12.04.2025
Preventing space-caused head and eye pressure and observing how blood flows in weightlessness were the top research objectives aboard the International Space Station on Thursday. The Expedition 72 crew is also preparing to split up while getting ready for the next U.S. cargo mission this month.
Doctors are testing a specialized thigh cuff for its ability to reduce blood flow toward an astronaut’s upper body caused by microgravity. Nichole Ayers of NASA assisted Takuya Onishi of JAXA (Japan Aerospace Exploration Agency) while he wore a pair of the thigh cuffs on his left and right legs. Ayers then scanned Onishi’s legs with the Ultrasound 2device and collected blood pressure measurements to determine the effectiveness of the thigh cuffs. She also checked his eyes using medical imaging hardware to detect potential eye structure changes, a possible symptom of living in space. Knowledge gained from the biomedical study could protect crews on long duration missions to the Moon, Mars, and beyond.
* * * * * * *
• The task: In the space station report, what did Takuya Onishi wear on his left and right legs?
* * * * * * *
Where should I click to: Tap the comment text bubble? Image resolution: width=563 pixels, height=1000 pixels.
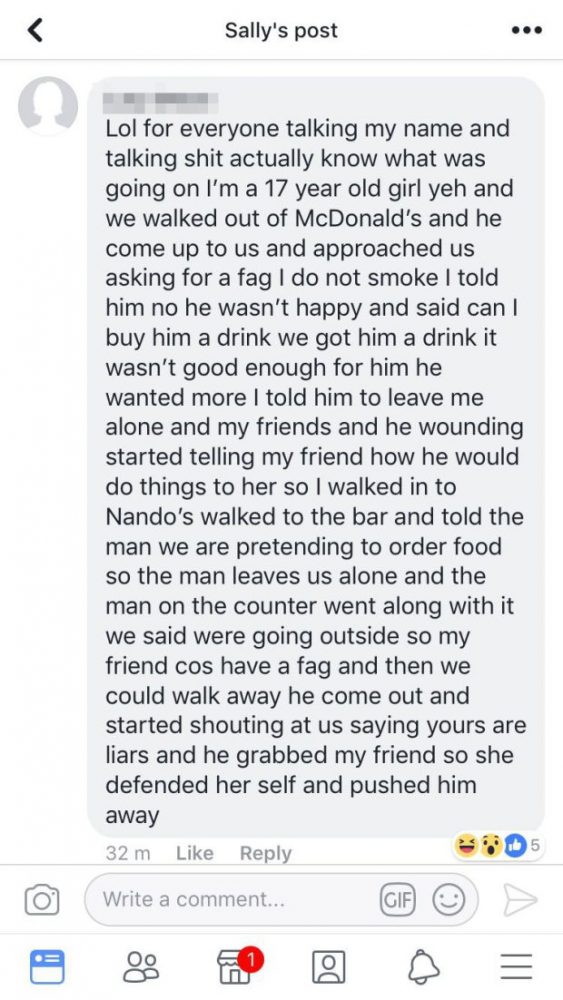(316, 457)
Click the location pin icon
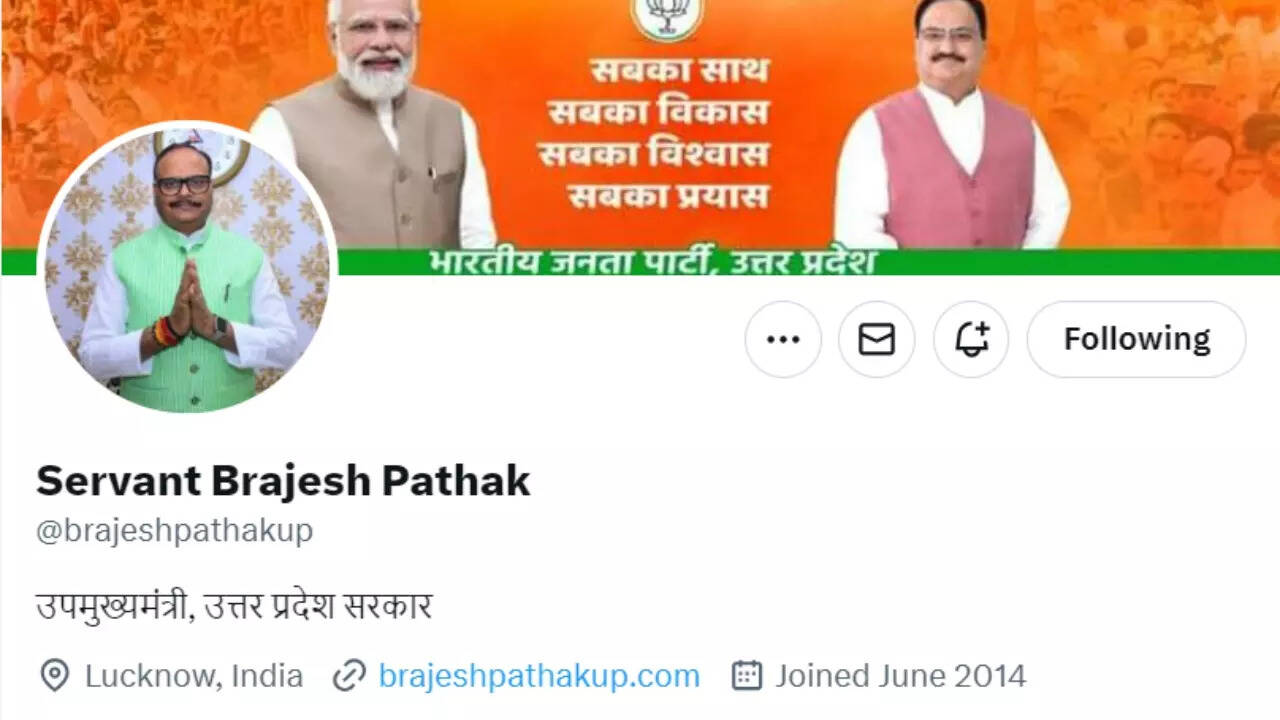This screenshot has height=720, width=1280. 54,676
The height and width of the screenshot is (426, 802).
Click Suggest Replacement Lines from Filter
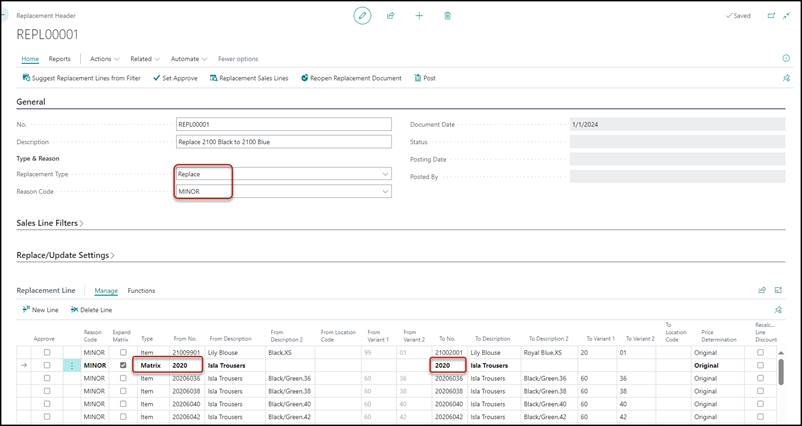click(83, 78)
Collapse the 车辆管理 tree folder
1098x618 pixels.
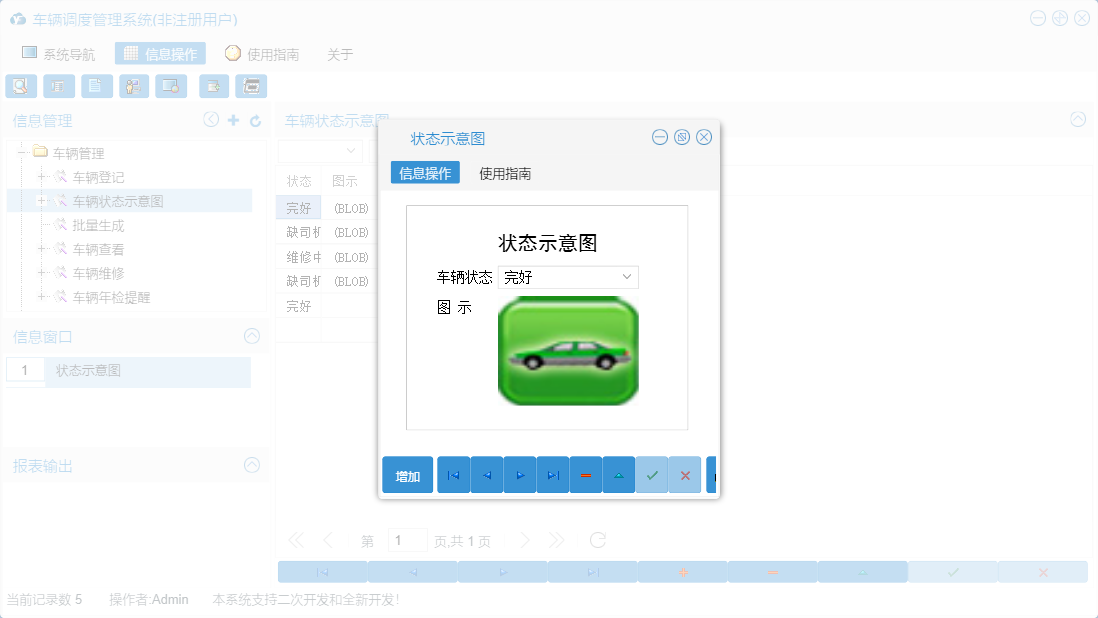pos(22,152)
* * * * * * *
• Response box: A pair of thigh cuffs.